Inoltre, come nel caso dell’erba, alla prima goccia di pioggia il gioco deve essere interrotto, per la pericolosità indotta dalla scivolosità del campo. Una precisazione è doverosa: dal cemento si distinguono i campi in “sintetico”, usati prevalentemente nei tornei indoor. I caratteri di tali superfici in resina multicolori, che variano a seconda del materiale utilizzato, si basano su una velocità inferiore al cemento ma al contempo superiore alla terra rossa.

 

 

CAMPI IN TERRA BATTUTA

Nei campi in terra battuta (rossa oppure blu come nel Master 1000 di Madrid) la velocità di palla appare più ridotta e adatta agli specialisti “terraioli” in grado di scivolare abilmente sulla superficie.
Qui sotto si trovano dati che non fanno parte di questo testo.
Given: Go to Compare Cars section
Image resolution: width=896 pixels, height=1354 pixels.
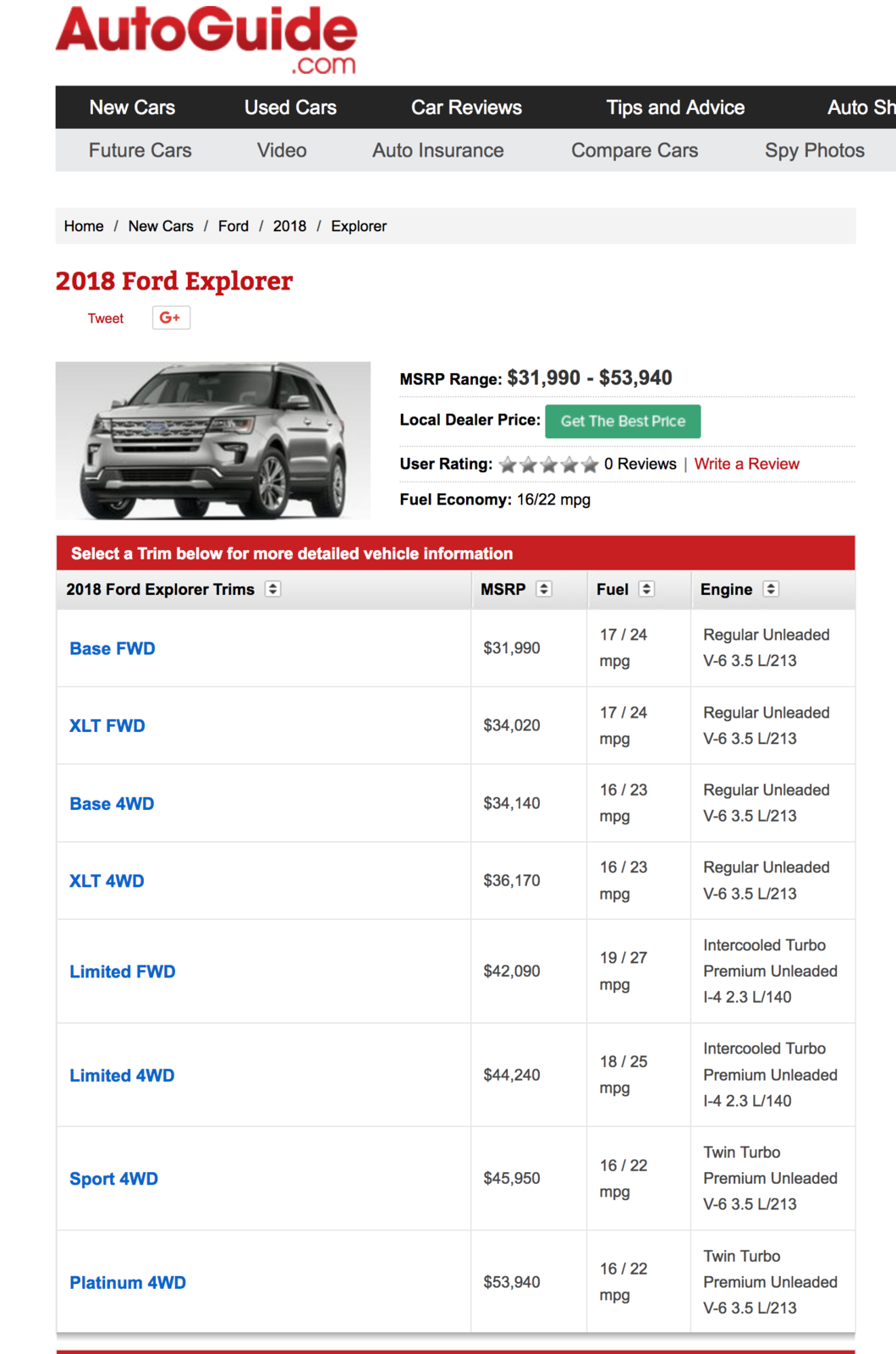Looking at the screenshot, I should tap(635, 151).
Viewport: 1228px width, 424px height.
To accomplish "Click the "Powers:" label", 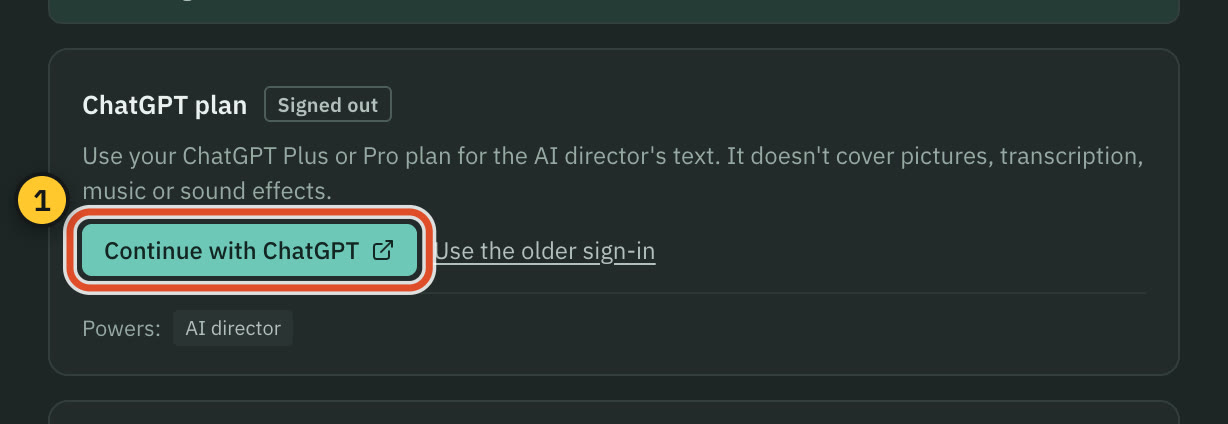I will 121,329.
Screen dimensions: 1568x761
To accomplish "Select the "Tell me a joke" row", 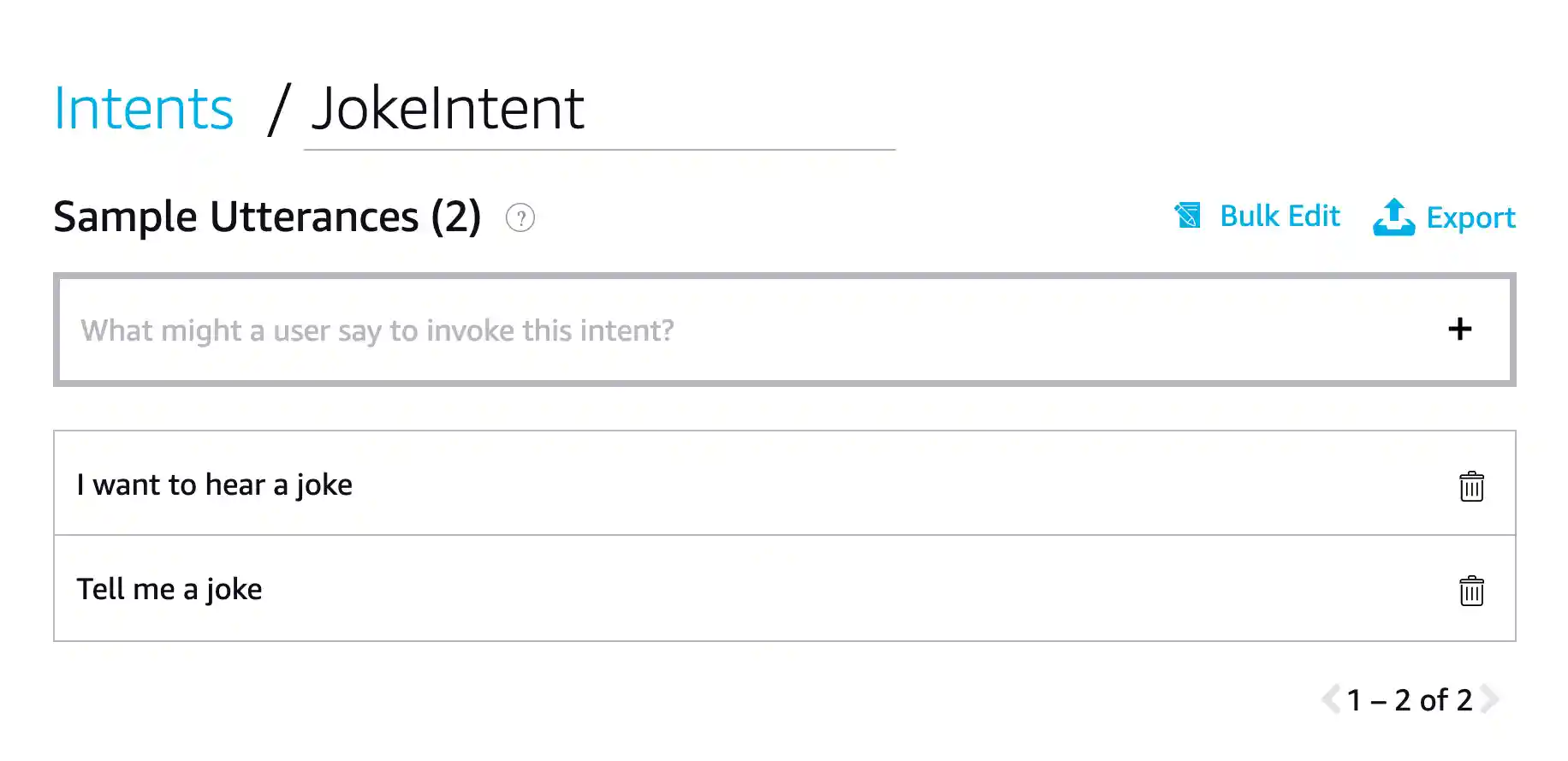I will pyautogui.click(x=514, y=589).
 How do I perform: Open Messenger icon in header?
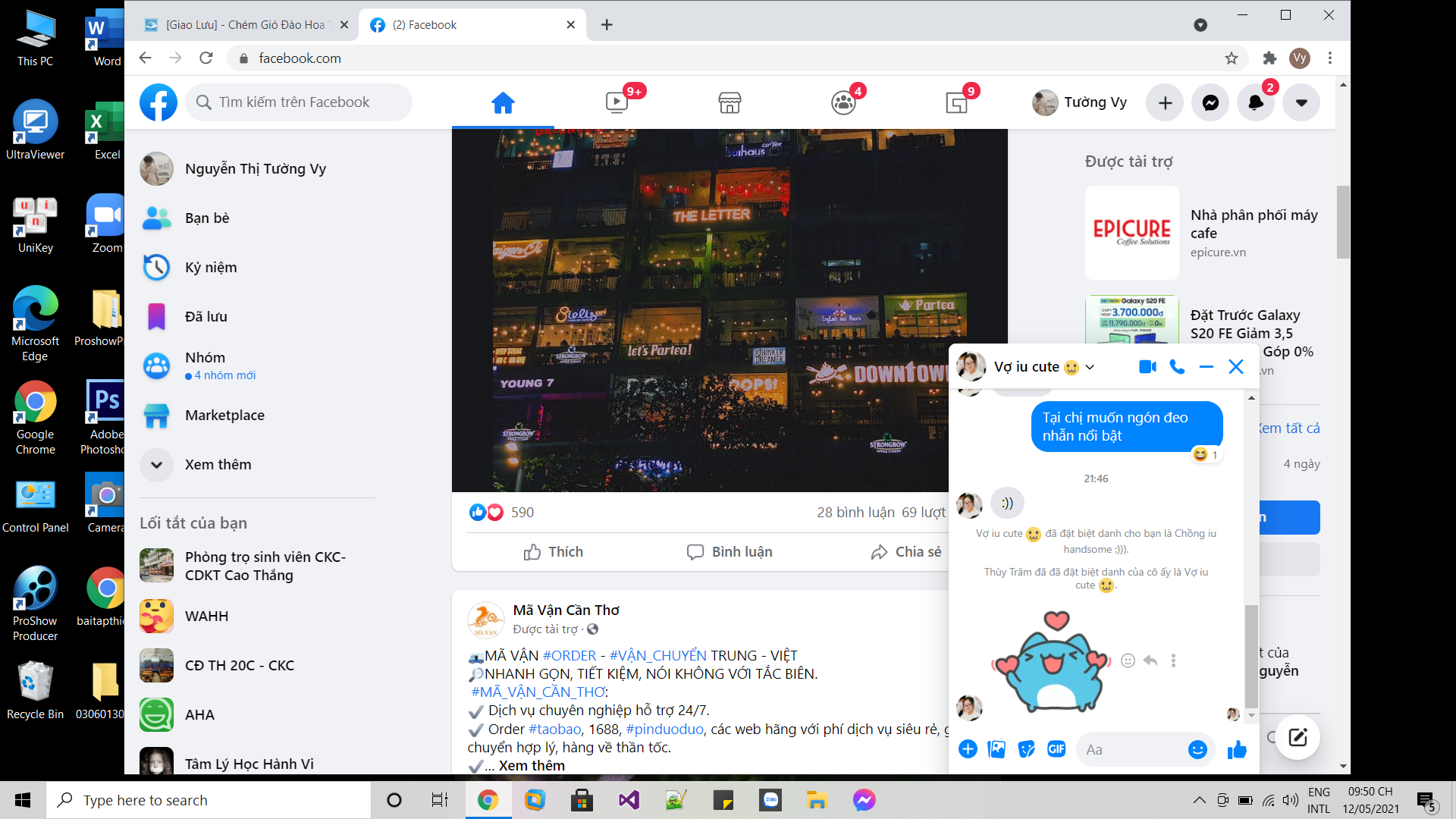click(x=1210, y=102)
Colpo particolarmente adatto appare il top-spin, che rende il rimbalzo alto e lungo, aumentando così l’importanza del colpo in risposta. Il servizio, invece, è privilegiato nella sua varietà “tagliata” e piazzata, piuttosto che nella “botta piatta”. Dunque la terra battuta è il campo dove si impara e si perfeziona l’abilità nella costruzione del gioco, che porta molto spesso a scambi lunghi, favorendo atleti “maratoneti” come Nadal e Ferrer.

 

 

Tornei “emblematici” sono il Roland Garros di Parigi e il prestigioso torneo del Foro Italico a Roma. Ma anche in tale caso tali caratteri sono soggetti a elementi “esterni”, come l’umidità e la pioggia che possono appesantire il campo rendendo la palla ancora più lenta, oppure alle buche che si formano nel terreno rendendo i rimbalzi irregolari. Il rovescio della medaglia è che, al contrario delle altre superfici, sia possibile proseguire il gioco in caso di pioggia non troppo battente.